Thanks for the thorough investigation. After analyzing suggestions from three bullets, the third one seems most applicable.

I do read many ROIs from the same reader object, and the ROIs are requested, in a particular order starting from top left moving to right, and then to the following line, exactly how you described. My only worry is that it may cause OOM issues, for reading large documents. To avoid that I'd need to add some cache invalidation logic. Anyway, since this might be worth trying here's a question: is there any built-in cache machine mechanism baked into libCZI/pylibCZIrw? If not then it's not quite clear to me how I could introduce caching just decompressed tiles, and not just ROIs read?

ptahmose commented 10 months ago

Anyway, since this might be worth trying here's a question: is there any built-in cache machine mechanism baked into libCZI/pylibCZIrw?

At this point, the answer is a clear "no". From the top of my head, I'd propose this approach:

Other than that, with the current state of the pylibczi-API, I'd think the following would be possible:

Performance-wise this idea should be on the same level as "introduce caching to libCZI", and it would benefit greatly from leveraging concurrency with the decoding, however the latency would obviously be rather bad (=the time it takes until the first small ROI would be available). Of course, it will introduce some complexity at the application-/Python-level. But, it would not require any changes to pylibczi/libczi I reckon.

Next steps from my side:

ptahmose commented 10 months ago

Another idea which crossed my mind - instead of using a "ROI-based access" (i.e. where the application is requesting an arbitrary ROI), maybe reading the data "tile by tile" could be worth considering. I.e. there would be no multi-tile-composition, the application would just read the existing tiles, one after the other. If there is no need on the application side for tile-composition, this should be the easiest approach. An additional benefit would be - parallelization could then take place on the Python-layer. I am not sure whether there is an API on Python-level which would allow for "tile-based access"?
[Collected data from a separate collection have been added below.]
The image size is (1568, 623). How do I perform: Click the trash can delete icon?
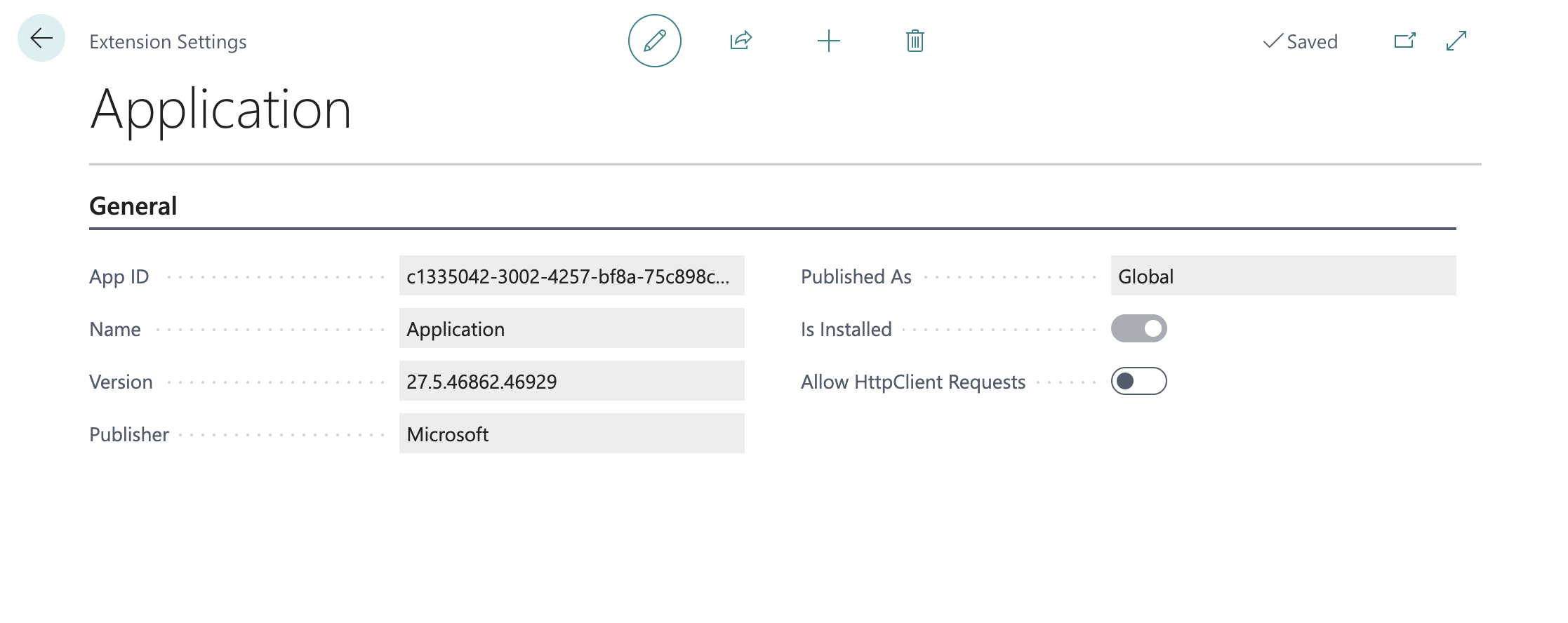(915, 41)
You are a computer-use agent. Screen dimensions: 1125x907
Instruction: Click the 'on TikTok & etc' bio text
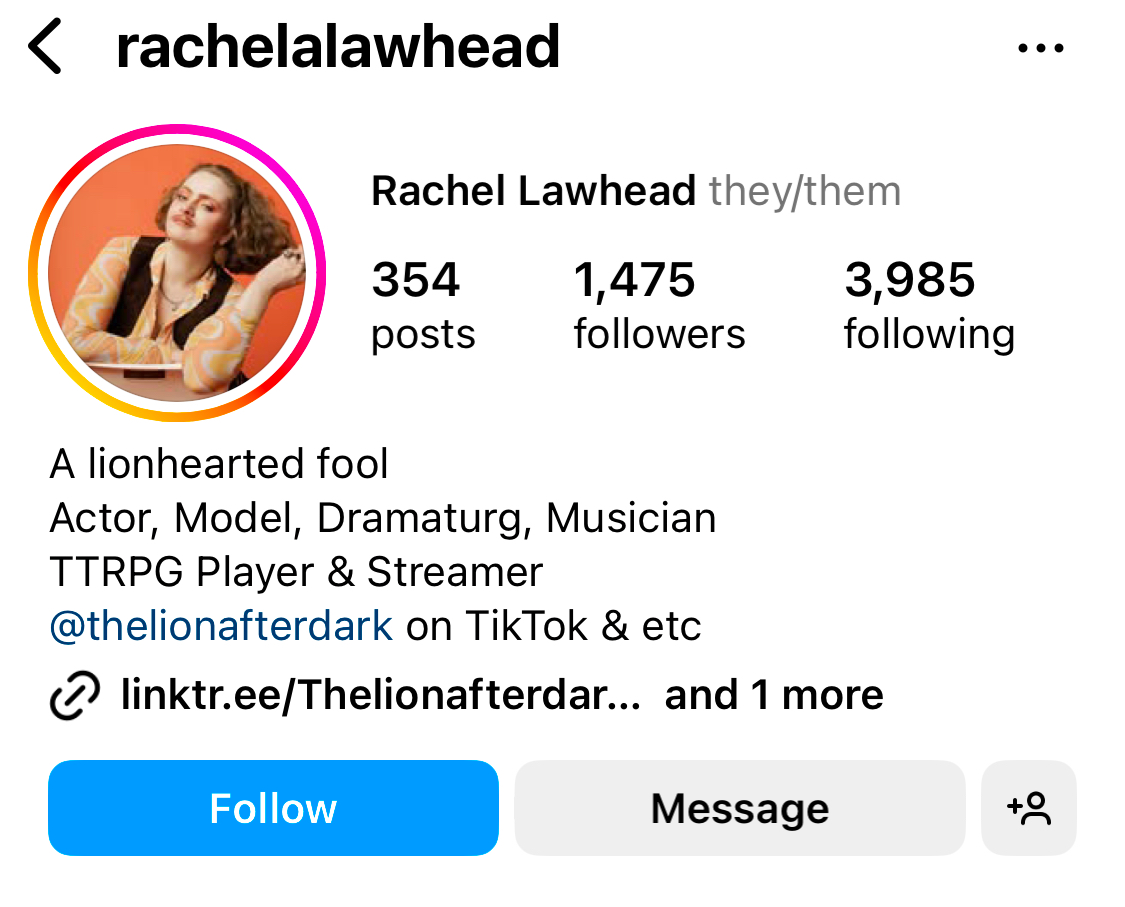pyautogui.click(x=553, y=626)
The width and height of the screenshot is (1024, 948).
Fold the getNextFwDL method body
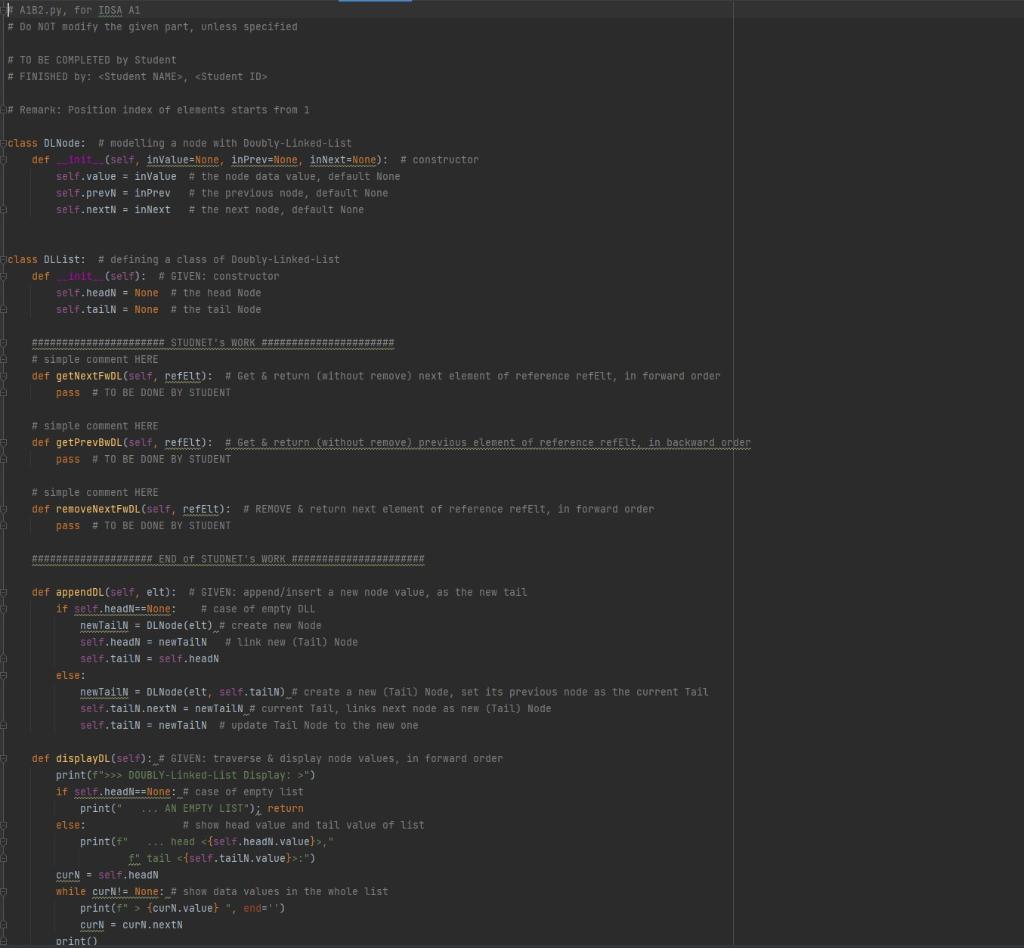tap(5, 375)
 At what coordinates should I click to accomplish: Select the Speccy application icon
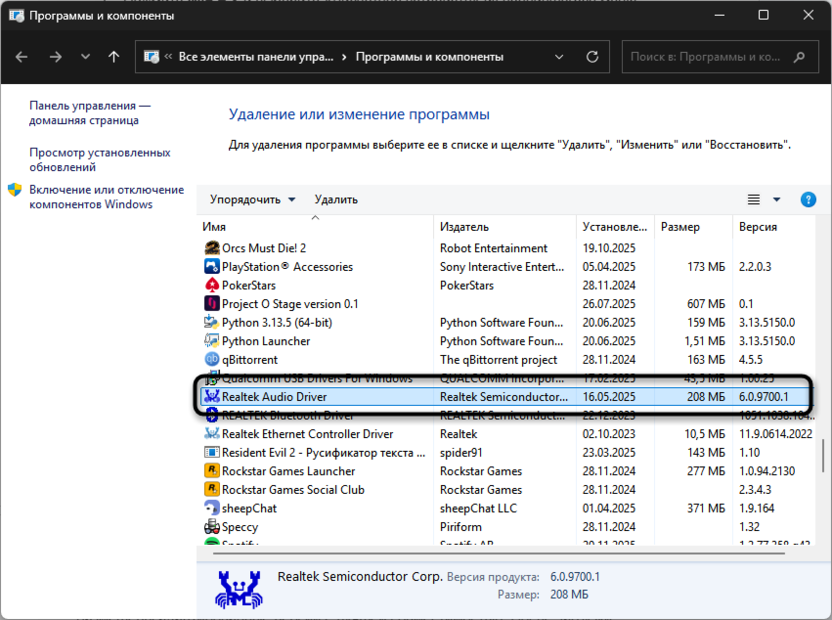(212, 527)
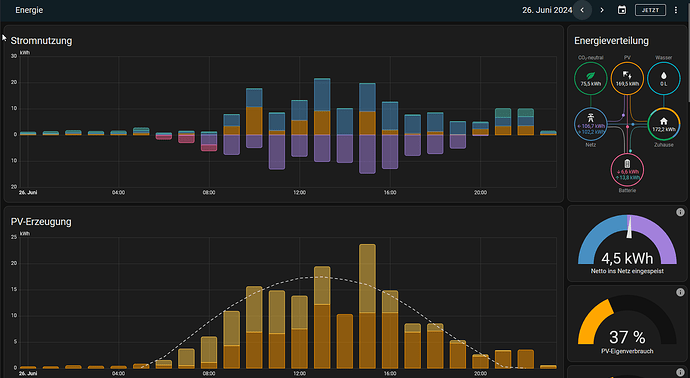This screenshot has height=378, width=690.
Task: Click the 37 % PV-Eigenverbrauch gauge
Action: 627,325
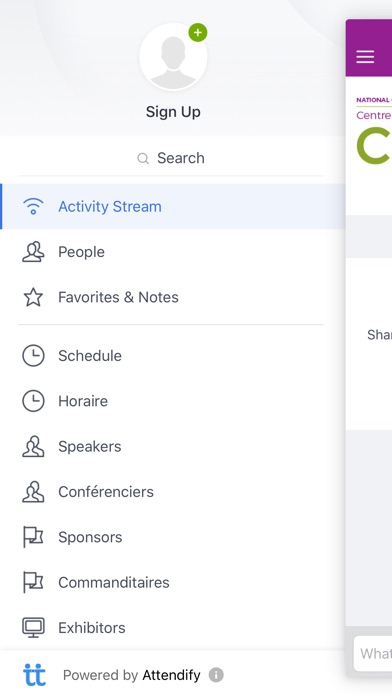The width and height of the screenshot is (392, 696).
Task: Tap the green plus badge on avatar
Action: [198, 33]
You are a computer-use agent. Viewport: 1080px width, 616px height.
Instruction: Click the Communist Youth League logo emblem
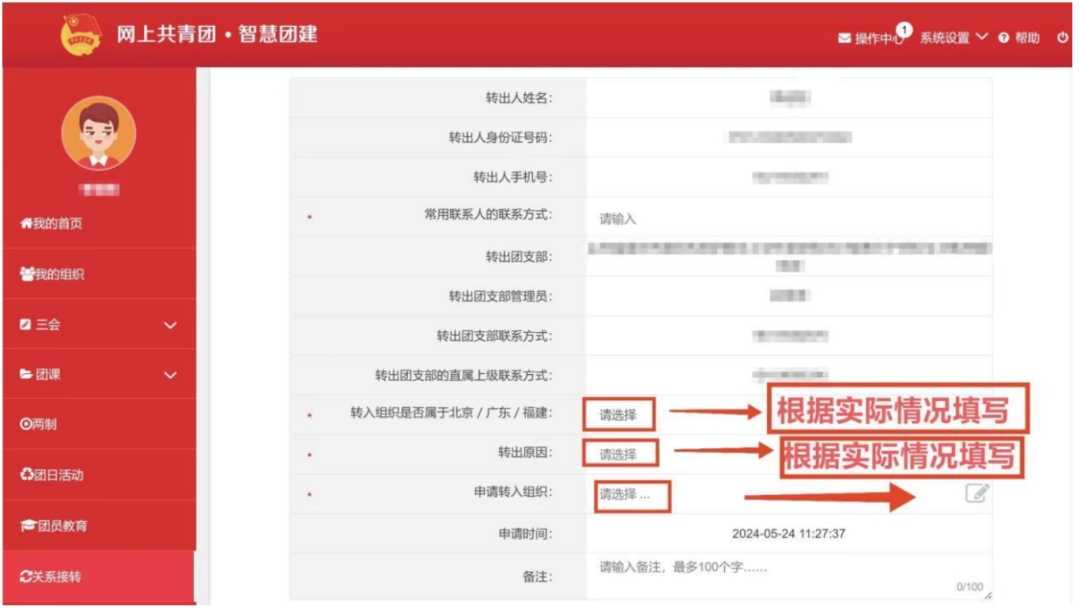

jurekkow commented 10 months ago

I just would like to clarify this part:

I'll add three new tickets for the "features described in the three bullets" (i.e. "ignore completely covered tiles", "allow for concurrent loading/decoding" and "allow for caching for small-ROI-access-pattern").

I understood the original idea as caching of subblocks not ROIs. Caching ROIs might be as well implemented in the application logic, and we may consider it as an alternative to upfront uncompression.

Another idea which crossed my mind - instead of using a "ROI-based access" (i.e. where the application is requesting an arbitrary ROI), maybe reading the data "tile by tile"

This would require a rather big change in the application logic on our end. Also if here by "tile" you mean subblock, I don't think that pylibCZIrw currently supports that.

ptahmose commented 10 months ago

I understood the original idea as caching of subblocks not ROIs.

Ja, idea is to cache a "the bitmap contained in a subblock" once it is decompressed. This will improve performance in cases like this (where the red rectangle would be the query-ROI): image In best case, each subblock will then be decoded only once (as opposed to - at least one subblock being decompressed for each Get-operation). Obviously, this may not bring things down to "each subblock is decompressed exactly once" without further ado - e.g. in the case depicted above, when the ROI continues in the second line, we may have exceeded the cache size (and the subblocks are then decompressed a second time). So, further optimization could still be possible then (e.g. adapting the scan-pattern), but I am sure this will be huge improvement and reduce "how many times the subblocks are actually decompressed" by a huge factor.

ptahmose commented 10 months ago

I created new tickets for the three ideas we came up with in the course of this discussion. As far as this ticket is concerned - I guess there is not much left "to be done/discussed" here for now.

ptahmose commented 9 months ago

wrt to #76 - I'd give this idea a lower priority at the moment, so I'd plan to conclude activities in this context with the two optimizations which have been done so far for the time being.